We are wired to naturally view strangers and new people as potential threats, especially if we perceive the person as different from us. As we start to recognize former strangers as friends, Oxytocin is generated and trust and empathy are developed.

We are social beings so social interaction and inclusion are very important for maximum performance. Encourage your people to form groups around related interests. Host regular breakfasts or lunches as a way for your people to mingle and interact. Only after people feel related and included will a culture of collaboration and certainty blossom.


Like status, we perceive fairness in relative terms. We are actually more satisfied with a fair exchange of a minimal reward then we are with an unfair exchange of a substantial reward. Playing favorites is an example of lack of fairness that can generate a threat response (if you don’t believe me, watch the following video –

Transparency and open communication can help perceptions of fairness. Ensure your people feel equal and encouraged to contribute regardless of the title they have.

Applying the SCARF Model

A recent client experience may help clarify some of these concepts. I work with a leadership team at a company whose owner is experiencing some health issues. At a recent meeting, the team was experiencing some frustrations. It was clear they felt threatened in three different social qualities: certainty, relatedness, and autonomy.

It was evident that the team was feeling some uncertainty (in the future of the company and their own careers) due to the owner’s health situation. They are a very close-knit team that cares about each other, so relatedness probably factored in as well. It was a time where more autonomy was needed. They needed to get on the same page about their objectives and how to complete them while juggling this setback.

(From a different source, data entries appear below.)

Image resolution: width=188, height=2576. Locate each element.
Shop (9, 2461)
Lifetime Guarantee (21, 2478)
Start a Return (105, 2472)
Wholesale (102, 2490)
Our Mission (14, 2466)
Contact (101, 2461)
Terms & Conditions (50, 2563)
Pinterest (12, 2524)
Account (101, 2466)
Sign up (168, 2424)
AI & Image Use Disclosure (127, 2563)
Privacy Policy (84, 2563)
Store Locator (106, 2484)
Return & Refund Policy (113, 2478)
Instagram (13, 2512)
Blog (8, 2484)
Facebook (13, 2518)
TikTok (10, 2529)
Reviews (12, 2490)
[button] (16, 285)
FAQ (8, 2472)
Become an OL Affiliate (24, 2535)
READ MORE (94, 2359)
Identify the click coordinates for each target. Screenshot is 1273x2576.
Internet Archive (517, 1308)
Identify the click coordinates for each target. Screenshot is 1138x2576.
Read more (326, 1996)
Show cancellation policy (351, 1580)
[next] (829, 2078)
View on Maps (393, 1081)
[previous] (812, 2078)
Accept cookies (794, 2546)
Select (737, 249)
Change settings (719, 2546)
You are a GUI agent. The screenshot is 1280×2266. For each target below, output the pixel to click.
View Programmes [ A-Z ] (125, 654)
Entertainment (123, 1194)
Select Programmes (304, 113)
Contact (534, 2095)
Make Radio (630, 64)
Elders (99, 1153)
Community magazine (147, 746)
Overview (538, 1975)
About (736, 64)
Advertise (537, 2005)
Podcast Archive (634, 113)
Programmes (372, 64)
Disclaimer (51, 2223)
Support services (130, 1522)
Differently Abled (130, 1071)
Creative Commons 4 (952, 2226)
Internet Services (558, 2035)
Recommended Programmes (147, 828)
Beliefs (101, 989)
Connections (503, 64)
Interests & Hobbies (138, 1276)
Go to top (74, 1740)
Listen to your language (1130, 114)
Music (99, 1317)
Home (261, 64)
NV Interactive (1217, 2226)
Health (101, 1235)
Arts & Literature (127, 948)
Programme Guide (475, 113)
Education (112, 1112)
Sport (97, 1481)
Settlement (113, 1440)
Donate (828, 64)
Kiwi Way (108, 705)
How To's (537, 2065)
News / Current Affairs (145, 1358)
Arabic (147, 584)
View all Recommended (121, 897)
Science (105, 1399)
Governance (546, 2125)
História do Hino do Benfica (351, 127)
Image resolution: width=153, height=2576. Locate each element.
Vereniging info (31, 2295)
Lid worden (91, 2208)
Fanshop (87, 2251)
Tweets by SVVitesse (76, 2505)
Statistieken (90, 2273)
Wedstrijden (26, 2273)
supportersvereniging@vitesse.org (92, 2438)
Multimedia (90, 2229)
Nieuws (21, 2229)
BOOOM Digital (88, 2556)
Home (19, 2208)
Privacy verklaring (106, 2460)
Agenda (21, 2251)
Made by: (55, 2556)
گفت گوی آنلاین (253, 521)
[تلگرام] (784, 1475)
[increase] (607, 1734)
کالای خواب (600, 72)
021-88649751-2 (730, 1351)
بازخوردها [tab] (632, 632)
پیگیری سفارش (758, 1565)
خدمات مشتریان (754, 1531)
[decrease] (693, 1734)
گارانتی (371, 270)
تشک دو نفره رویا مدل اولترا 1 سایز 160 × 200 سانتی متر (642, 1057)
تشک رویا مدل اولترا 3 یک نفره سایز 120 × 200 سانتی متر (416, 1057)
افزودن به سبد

It was a simple solution once everything was laid out on the table. An open and honest discussion helped them better understand what was going on and they could move forward together as a team.


The Entrepreneurial Operating System (EOS©) and its tools are very helpful in addressing the issues laid out in the SCARF model.

The Accountability Chart emphasizes accountability over titles or levels, thereby helping clarify status and establishing certainty and fairness. The Vision Traction Organizer©(V/TO) clearly lays out a more certain future and plans for the organization. Regular team meetings which are positioned as peer-to-peer regardless of the actual “levels” in the room help with relatedness and fairness. An emphasis on managers as coaches who do not micromanage helps address autonomy. Frequent, open and honest 2-way communication at all levels promotes fairness.

Understanding the principles of the SCARF model and using a business operating system that addresses these five social qualities will help you create a high-performance organization.